Automatic Defect Detection in Sewer Network Using Deep Learning Based Object Detector
Bach Ha, Birgit Schalter, Laura White, Joachim Koehler
TL;DR
The paper tackles automatic defect detection in sewer networks to reduce labor-intensive CCTV inspections. It introduces a deep learning detector based on EfficientDet-D0 trained on a new dataset totaling $14.7$ km of sewer pipes, with expert-defined bounding boxes for 9 defect types plus a connection. The authors advocate processing unrolled 2D projections of pipe interiors and employ a bounding-box detector to enable localization and size measurement, while addressing Annotation challenges via a two-round refinement and a practical running-meter evaluation metric. Results show credible detection of key defects and practical deployment considerations, though spatial defects remain challenging due to lack of depth information; the work also provides concrete guidance on annotation, evaluation, and post-processing to improve real-world utility.
Abstract
Maintaining sewer systems in large cities is important, but also time and effort consuming, because visual inspections are currently done manually. To reduce the amount of aforementioned manual work, defects within sewer pipes should be located and classified automatically. In the past, multiple works have attempted solving this problem using classical image processing, machine learning, or a combination of those. However, each provided solution only focus on detecting a limited set of defect/structure types, such as fissure, root, and/or connection. Furthermore, due to the use of hand-crafted features and small training datasets, generalization is also problematic. In order to overcome these deficits, a sizable dataset with 14.7 km of various sewer pipes were annotated by sewer maintenance experts in the scope of this work.
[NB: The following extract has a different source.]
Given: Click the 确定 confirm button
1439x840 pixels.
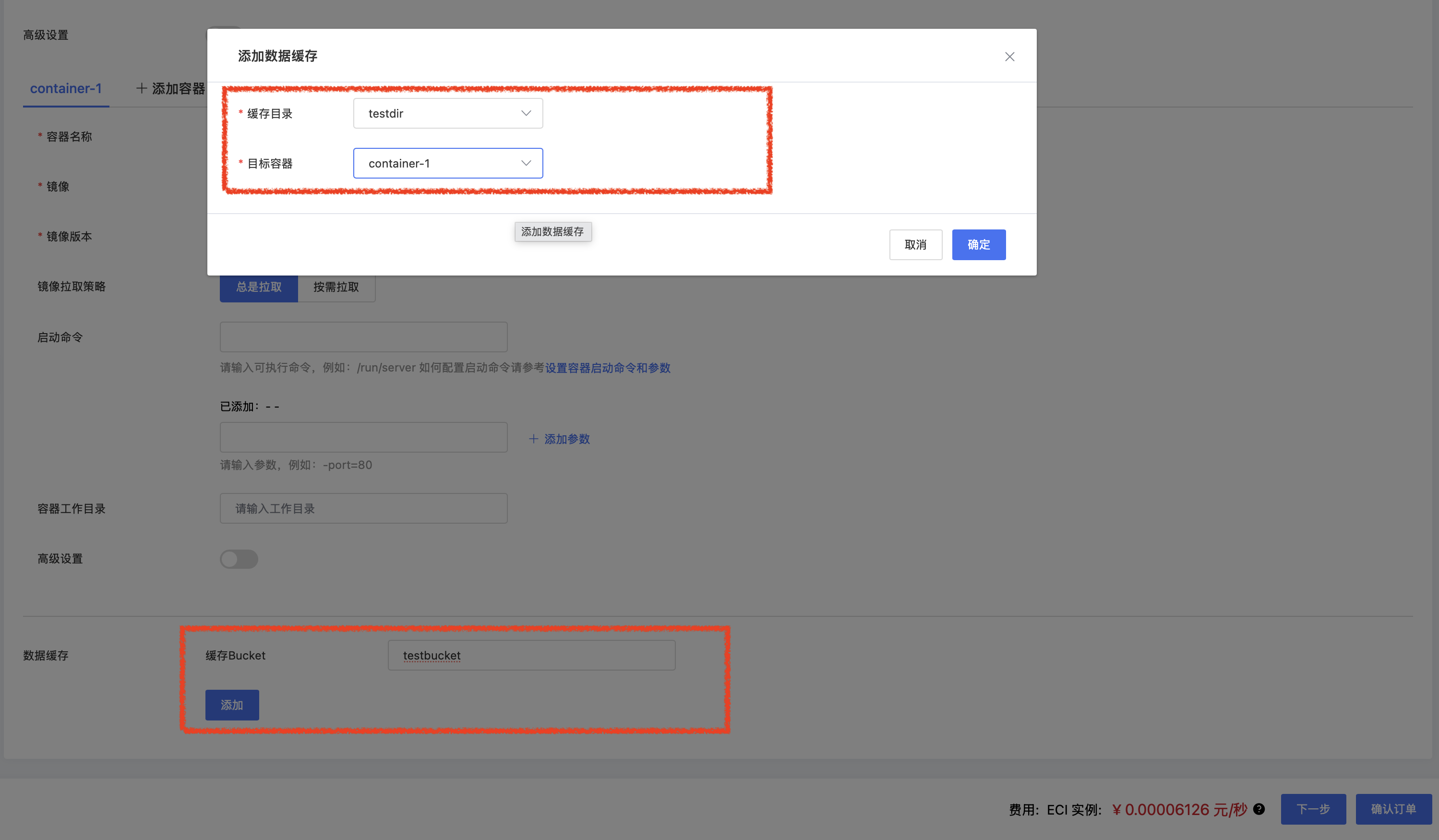Looking at the screenshot, I should (x=978, y=244).
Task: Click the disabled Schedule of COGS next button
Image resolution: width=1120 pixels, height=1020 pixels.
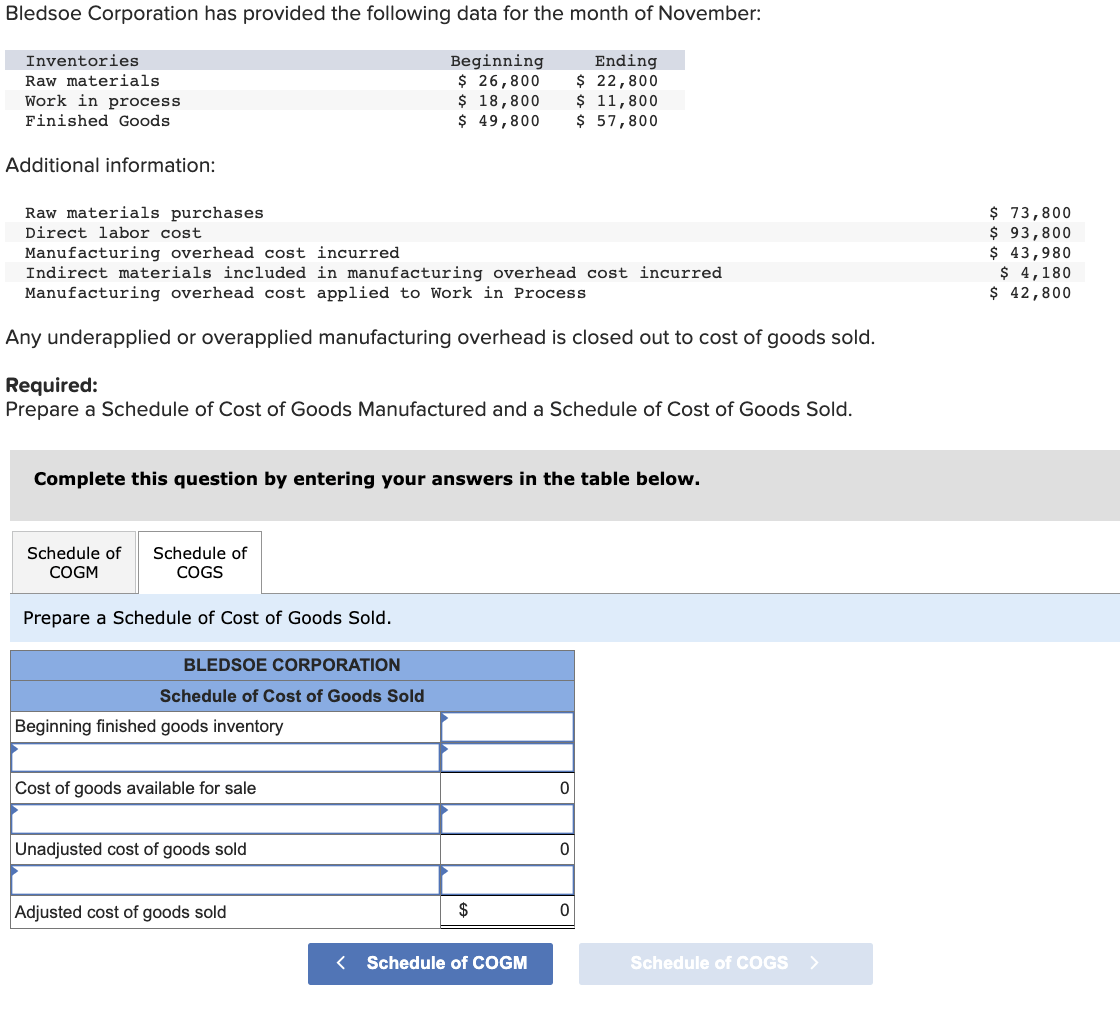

On top of that, an object detector (EfficientDet-D0) was trained for automatic defect detection. From the result of several expermients, peculiar natures of defects in the context of object detection, which greatly effect annotation and training process, are found and discussed. At the end, the final detector was able to detect 83% of defects in the test set; out of the missing 17%, only 0.77% are very severe defects. This work provides an example of applying deep learning-based object detection into an important but quiet engineering field. It also gives some practical pointers on how to annotate peculiar "object", such as defects.